Die Empfehlungen des Bürgerrats „Ernährung im Wandel“ sorgen für Diskussionen im Parlament. Ob die Vorschläge verwirklicht werden, ist unklar.

Für manche Kinder schon Realität: Mittagessen in einer Schulkantine in Nordrhein-Westfalen Foto: Ralf Rottmann/Funke Foto Services/imago

Montpellier taz | Eine „elementare Gerechtigkeit“ ist es für SPD-Fraktionsvize Matthias Miersch. Das kostenlose Mittagsessen für alle Kita-Kinder und Schü­le­r:in­nen stehe nun „im Aufgabenheft“ des Bundestags, sagte Grünen-Politikerin Renate Künast. In der Parlamentsdebatte am Donnerstag unterstützten damit beide eine zentrale Forderung des Bürgerrats „Ernährung im Wandel“.

Um die Jahreswende hatte dieses Gremium erstmals offiziell beim Parlament getagt. Die 160 teilnehmenden Bür­ge­r:in­nen waren aus den bundesweiten Melderegistern ausgelost worden. Ihr Bürgergutachten ist nicht bindend für den Bundestag, muss von den Abgeordneten aber debattiert werden. Das Gremium hatte unter anderem ein möglichst verpflichtendes staatliches Label für Lebensmittel zu den Aspekten Klimaschutz, Tierwohl und Gesundheit sowie die Abschaffung der Mehrwertsteuer für Obst und Gemüse empfohlen.

Für die Debatte standen knapp anderthalb Stunden im Plenum zur Verfügung. Der Forderung nach dem kostenlosen Schulmittagessen schloss sich auch Amira Mohamed Ali an, die Co-Vorsitzende des Bündnisses Sarah Wagenknecht. Sie wies daraufhin, dass die jüngeren Schulkinder in Berlin bereits davon profitierten, als Errungenschaft der früheren rot-rot-grünen Stadtregierung.

FDP dagegen

Die Gratiskost in Berlin sei keine gute Idee, sagte dagegen Clemens Hocker von der FDP. Viele der kostenlosen Essen würden einfach weggeworfen, weil die Kinder sie nicht in Anspruch nähmen.
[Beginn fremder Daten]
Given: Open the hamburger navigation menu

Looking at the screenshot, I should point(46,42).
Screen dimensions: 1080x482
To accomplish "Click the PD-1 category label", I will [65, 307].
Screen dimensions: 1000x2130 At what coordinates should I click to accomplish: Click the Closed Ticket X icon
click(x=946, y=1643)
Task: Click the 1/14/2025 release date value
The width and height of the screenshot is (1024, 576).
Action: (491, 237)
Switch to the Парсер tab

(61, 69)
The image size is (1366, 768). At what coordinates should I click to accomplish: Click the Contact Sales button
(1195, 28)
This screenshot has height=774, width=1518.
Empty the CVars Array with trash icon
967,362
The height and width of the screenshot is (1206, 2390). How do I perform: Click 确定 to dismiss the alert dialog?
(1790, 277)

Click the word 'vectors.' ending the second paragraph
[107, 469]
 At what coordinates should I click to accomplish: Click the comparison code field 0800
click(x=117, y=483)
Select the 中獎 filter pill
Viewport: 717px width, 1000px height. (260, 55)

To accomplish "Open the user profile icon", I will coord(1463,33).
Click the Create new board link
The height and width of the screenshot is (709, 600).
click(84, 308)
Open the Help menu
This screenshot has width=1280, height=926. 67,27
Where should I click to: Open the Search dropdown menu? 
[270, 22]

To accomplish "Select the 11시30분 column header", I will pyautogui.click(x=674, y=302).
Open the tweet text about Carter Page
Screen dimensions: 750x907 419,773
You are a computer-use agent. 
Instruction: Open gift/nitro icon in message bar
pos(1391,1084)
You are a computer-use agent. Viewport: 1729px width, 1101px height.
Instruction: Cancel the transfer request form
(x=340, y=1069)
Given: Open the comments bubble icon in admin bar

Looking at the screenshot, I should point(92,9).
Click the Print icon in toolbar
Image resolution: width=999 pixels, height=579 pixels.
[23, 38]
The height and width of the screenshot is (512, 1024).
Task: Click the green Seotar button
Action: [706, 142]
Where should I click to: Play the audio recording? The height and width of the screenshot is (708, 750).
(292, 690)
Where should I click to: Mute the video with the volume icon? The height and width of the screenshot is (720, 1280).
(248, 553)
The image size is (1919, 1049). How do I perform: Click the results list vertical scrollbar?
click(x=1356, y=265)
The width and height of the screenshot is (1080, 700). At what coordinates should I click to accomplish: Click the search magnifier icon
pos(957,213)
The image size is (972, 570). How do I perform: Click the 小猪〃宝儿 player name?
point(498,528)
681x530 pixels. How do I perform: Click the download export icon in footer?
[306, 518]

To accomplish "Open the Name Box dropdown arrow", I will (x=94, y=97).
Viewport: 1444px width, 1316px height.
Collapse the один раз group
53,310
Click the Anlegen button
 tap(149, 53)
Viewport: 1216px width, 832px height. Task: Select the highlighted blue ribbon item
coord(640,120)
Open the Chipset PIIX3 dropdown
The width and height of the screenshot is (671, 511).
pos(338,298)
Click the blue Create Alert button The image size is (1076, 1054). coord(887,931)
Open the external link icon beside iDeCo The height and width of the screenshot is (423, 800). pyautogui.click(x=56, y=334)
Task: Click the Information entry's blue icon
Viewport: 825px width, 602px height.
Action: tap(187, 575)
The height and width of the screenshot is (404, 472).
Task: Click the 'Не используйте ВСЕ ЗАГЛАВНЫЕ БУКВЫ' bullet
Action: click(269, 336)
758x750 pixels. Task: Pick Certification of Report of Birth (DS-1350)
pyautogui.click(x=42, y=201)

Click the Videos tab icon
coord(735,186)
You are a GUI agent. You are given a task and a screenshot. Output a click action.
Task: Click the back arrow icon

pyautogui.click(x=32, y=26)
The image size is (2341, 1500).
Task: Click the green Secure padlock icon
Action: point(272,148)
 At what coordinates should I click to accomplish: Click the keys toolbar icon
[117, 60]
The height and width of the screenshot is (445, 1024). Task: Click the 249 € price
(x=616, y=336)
Im Übrigen sei es ungerecht, dass Kinderlose und Bür­ge­r:in­nen mit niedrigen Einkommen via Steuern die Ernährung der Kinder wohlhabender Eltern mitfinanzierten. Auch Petra Nicolaisen (CDU) kritisierte den Vorschlag: Die Kosten würden die Kommunen überfordern.

Neben den Empfehlungen des Bürgerrats diskutierten die Abgeordneten auch die Grundsatzfrage: Sind solche ausgelosten Gremien nötig? Ja, argumentierte Grünen-Abgeordneter Leon Eckert, Bürgerräte würden dem verbreiteten Eindruck entgegenwirken, die politische Elite koppele sich von der Bevölkerung ab.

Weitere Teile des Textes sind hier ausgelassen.